▶ **Entries supplied**
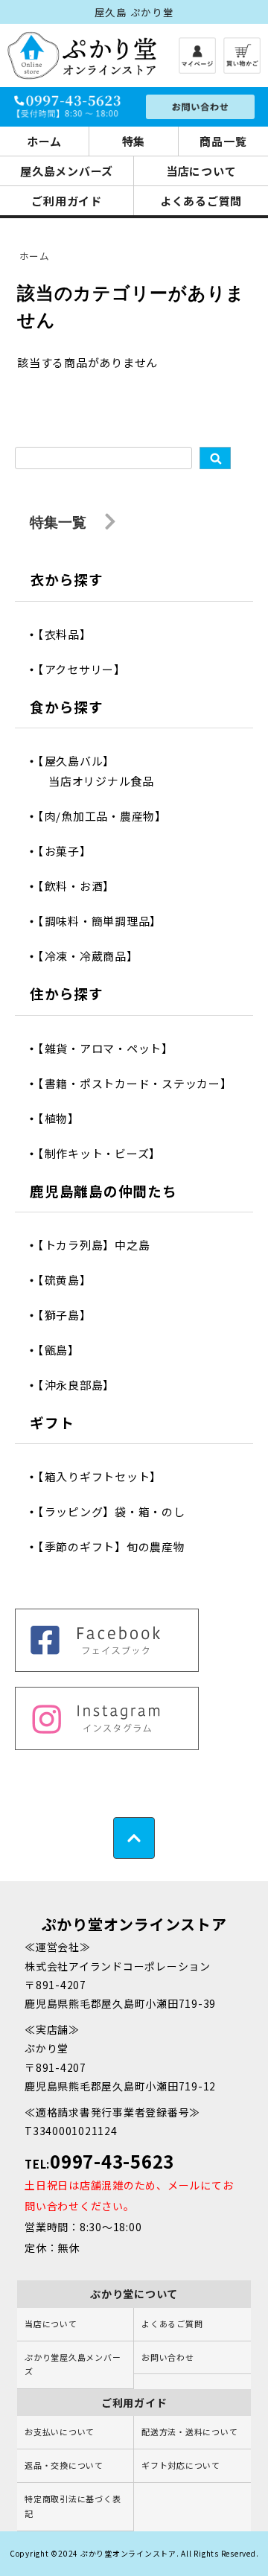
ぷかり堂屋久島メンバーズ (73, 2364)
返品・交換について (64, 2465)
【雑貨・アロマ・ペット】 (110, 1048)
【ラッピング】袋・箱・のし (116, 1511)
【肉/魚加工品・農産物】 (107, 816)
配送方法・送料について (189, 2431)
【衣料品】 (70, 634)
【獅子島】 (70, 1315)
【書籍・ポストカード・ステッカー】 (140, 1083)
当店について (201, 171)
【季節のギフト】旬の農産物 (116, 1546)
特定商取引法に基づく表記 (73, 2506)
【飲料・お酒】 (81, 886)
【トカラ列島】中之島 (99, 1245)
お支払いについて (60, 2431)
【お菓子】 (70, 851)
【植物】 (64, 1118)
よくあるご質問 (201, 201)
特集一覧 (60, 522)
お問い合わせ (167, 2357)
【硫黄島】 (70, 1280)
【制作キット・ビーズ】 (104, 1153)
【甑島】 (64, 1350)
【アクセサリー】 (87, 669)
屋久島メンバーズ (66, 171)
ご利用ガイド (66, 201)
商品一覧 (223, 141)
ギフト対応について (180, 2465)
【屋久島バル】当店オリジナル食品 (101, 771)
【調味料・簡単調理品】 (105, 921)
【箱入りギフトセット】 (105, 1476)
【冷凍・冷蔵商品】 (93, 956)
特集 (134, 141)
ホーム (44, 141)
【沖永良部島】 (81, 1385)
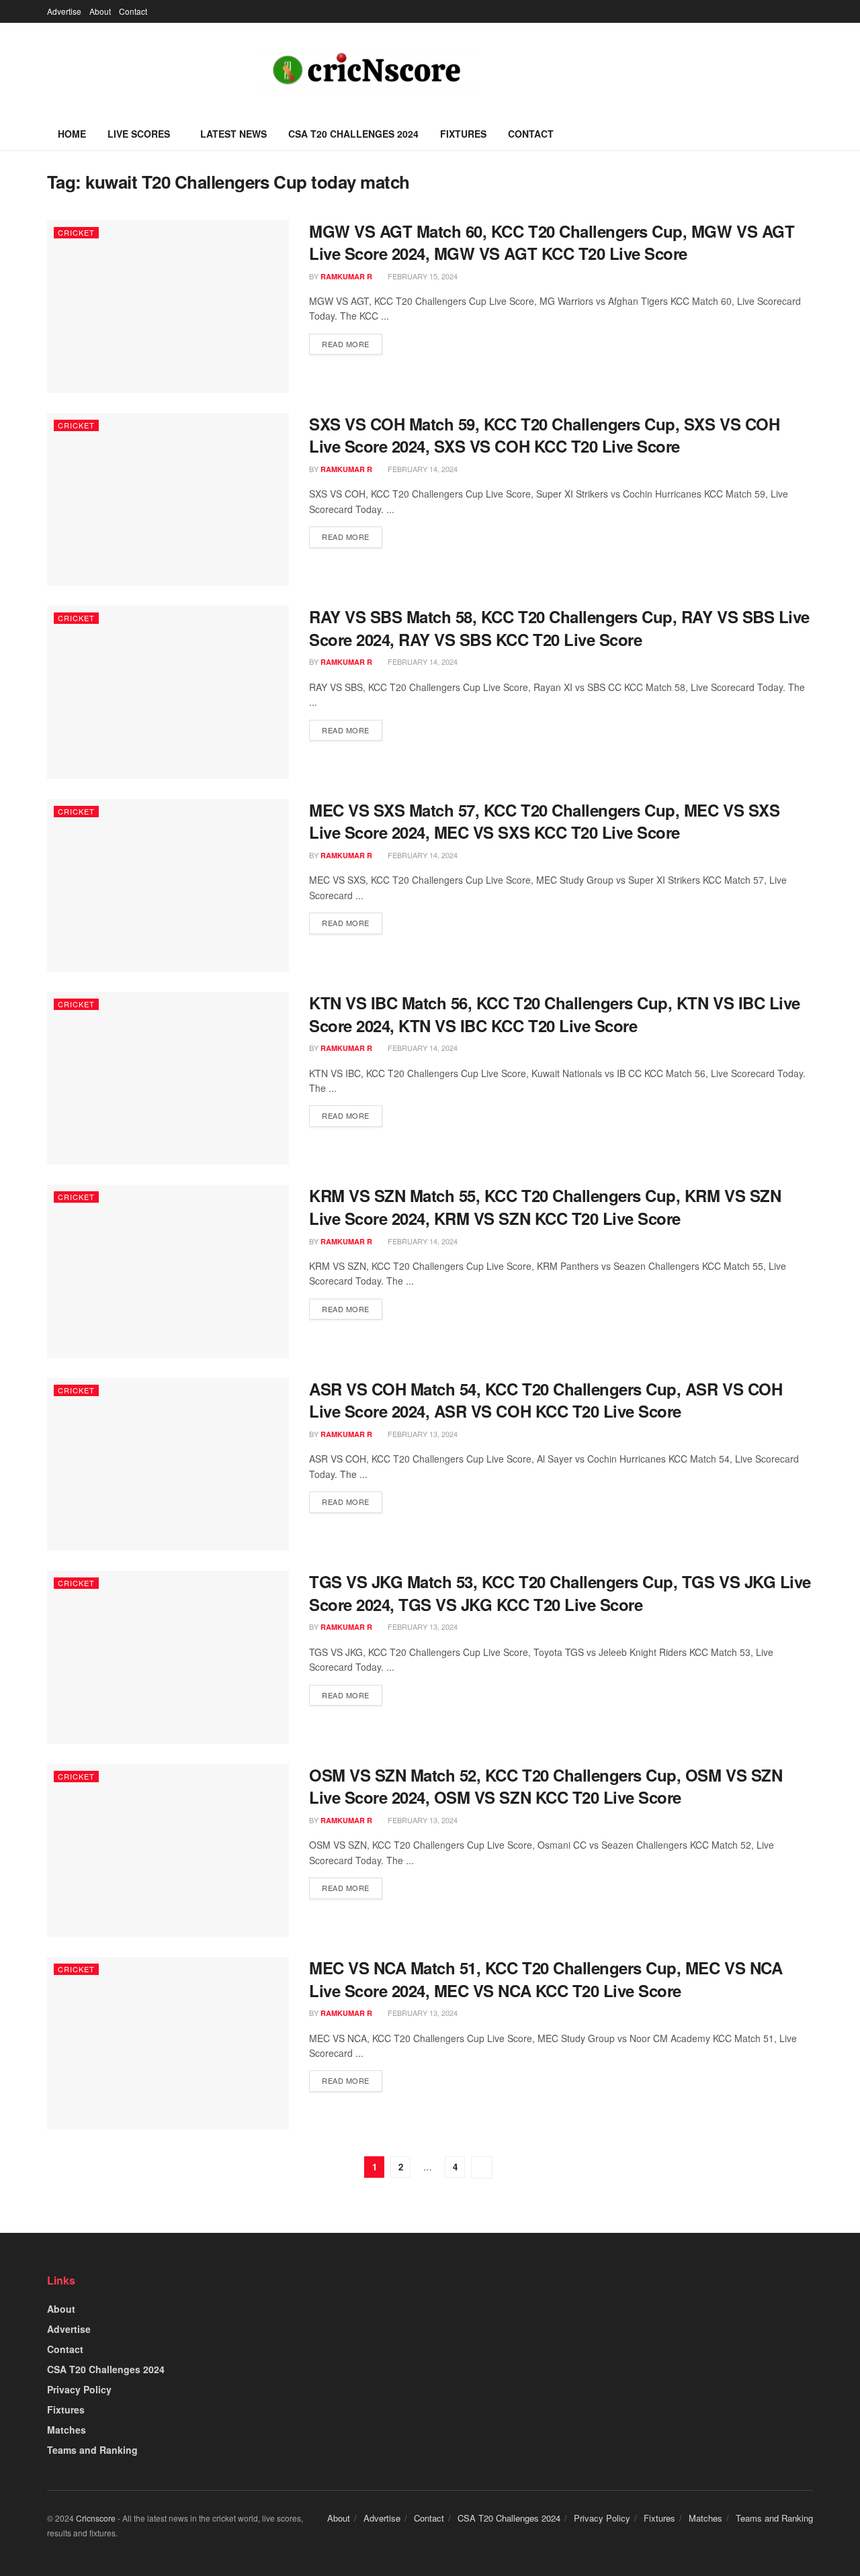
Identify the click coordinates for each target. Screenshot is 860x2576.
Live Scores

--

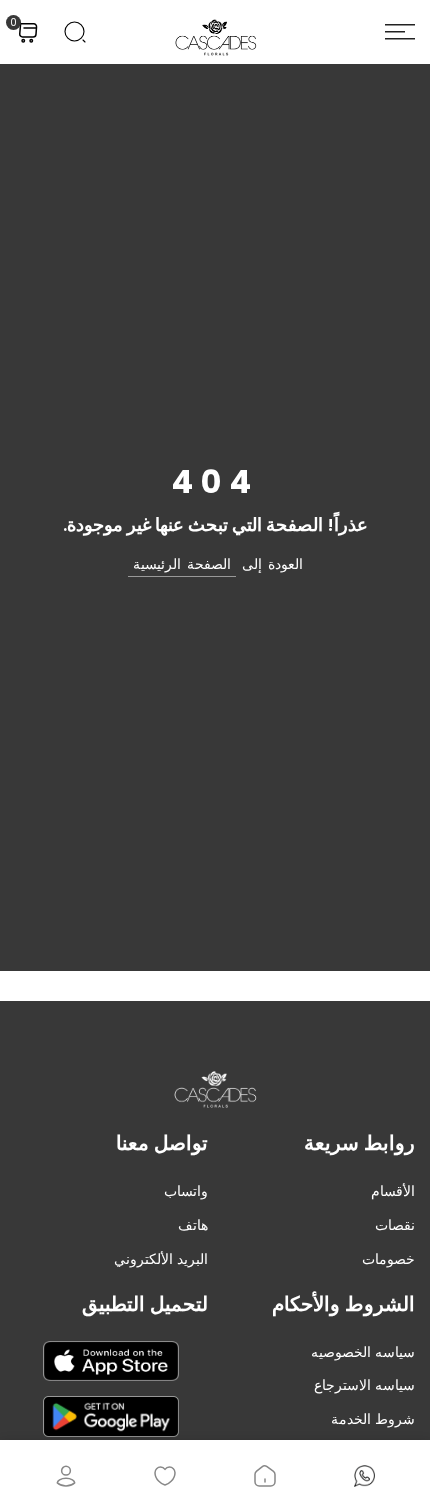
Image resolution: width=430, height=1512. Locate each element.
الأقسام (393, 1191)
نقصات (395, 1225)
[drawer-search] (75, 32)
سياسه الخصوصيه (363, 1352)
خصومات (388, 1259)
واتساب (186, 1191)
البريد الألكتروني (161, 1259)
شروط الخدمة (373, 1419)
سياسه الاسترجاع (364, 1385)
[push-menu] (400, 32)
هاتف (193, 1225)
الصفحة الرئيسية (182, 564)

--

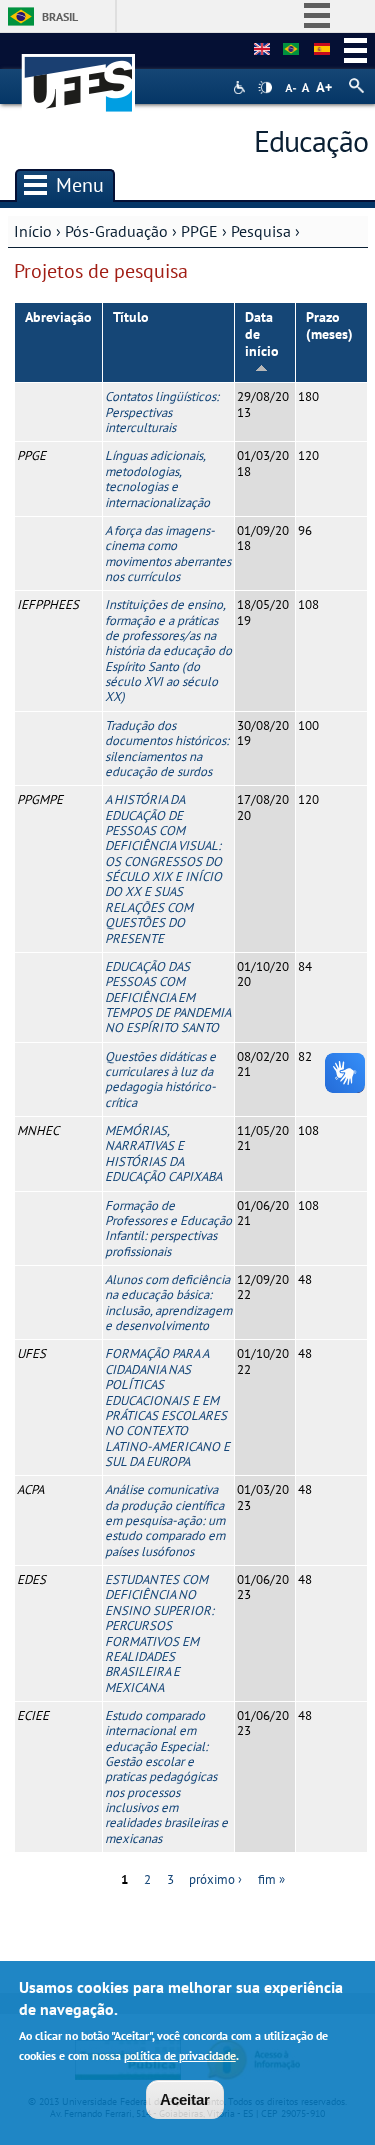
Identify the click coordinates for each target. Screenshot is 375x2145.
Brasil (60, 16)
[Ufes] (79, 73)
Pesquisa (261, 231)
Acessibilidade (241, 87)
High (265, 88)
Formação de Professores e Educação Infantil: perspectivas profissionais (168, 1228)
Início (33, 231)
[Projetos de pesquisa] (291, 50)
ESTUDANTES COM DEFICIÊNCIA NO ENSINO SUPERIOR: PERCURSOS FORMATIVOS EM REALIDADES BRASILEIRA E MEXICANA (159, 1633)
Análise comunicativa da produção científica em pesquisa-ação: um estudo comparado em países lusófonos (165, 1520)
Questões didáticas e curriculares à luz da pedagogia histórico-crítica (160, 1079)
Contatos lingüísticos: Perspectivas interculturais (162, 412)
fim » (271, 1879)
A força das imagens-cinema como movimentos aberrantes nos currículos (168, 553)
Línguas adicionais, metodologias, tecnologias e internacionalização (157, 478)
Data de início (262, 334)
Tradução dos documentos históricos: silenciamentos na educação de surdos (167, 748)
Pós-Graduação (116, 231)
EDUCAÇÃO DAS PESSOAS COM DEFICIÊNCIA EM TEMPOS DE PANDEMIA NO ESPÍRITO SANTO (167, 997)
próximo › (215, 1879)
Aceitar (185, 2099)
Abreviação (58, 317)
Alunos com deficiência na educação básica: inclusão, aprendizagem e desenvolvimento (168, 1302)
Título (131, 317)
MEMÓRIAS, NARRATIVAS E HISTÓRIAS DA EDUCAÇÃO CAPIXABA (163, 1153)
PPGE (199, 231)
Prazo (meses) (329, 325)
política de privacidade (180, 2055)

▶ **Exercise directions**
Print exactly the lines above, between the one holding "Brasil (60, 16)" and the one holding "Questões didáticas e", inclusive, and nothing besides.

▶ **Task solution**
Brasil (60, 16)
[Ufes] (79, 73)
Pesquisa (261, 231)
Acessibilidade (241, 87)
High (265, 88)
Formação de Professores e Educação Infantil: perspectivas profissionais (168, 1228)
Início (33, 231)
[Projetos de pesquisa] (291, 50)
ESTUDANTES COM DEFICIÊNCIA NO ENSINO SUPERIOR: PERCURSOS FORMATIVOS EM REALIDADES BRASILEIRA E MEXICANA (159, 1633)
Análise comunicativa da produção científica em pesquisa-ação: um estudo comparado em países lusófonos (165, 1520)
Questões didáticas e curriculares à luz da pedagogia histórico-crítica (160, 1079)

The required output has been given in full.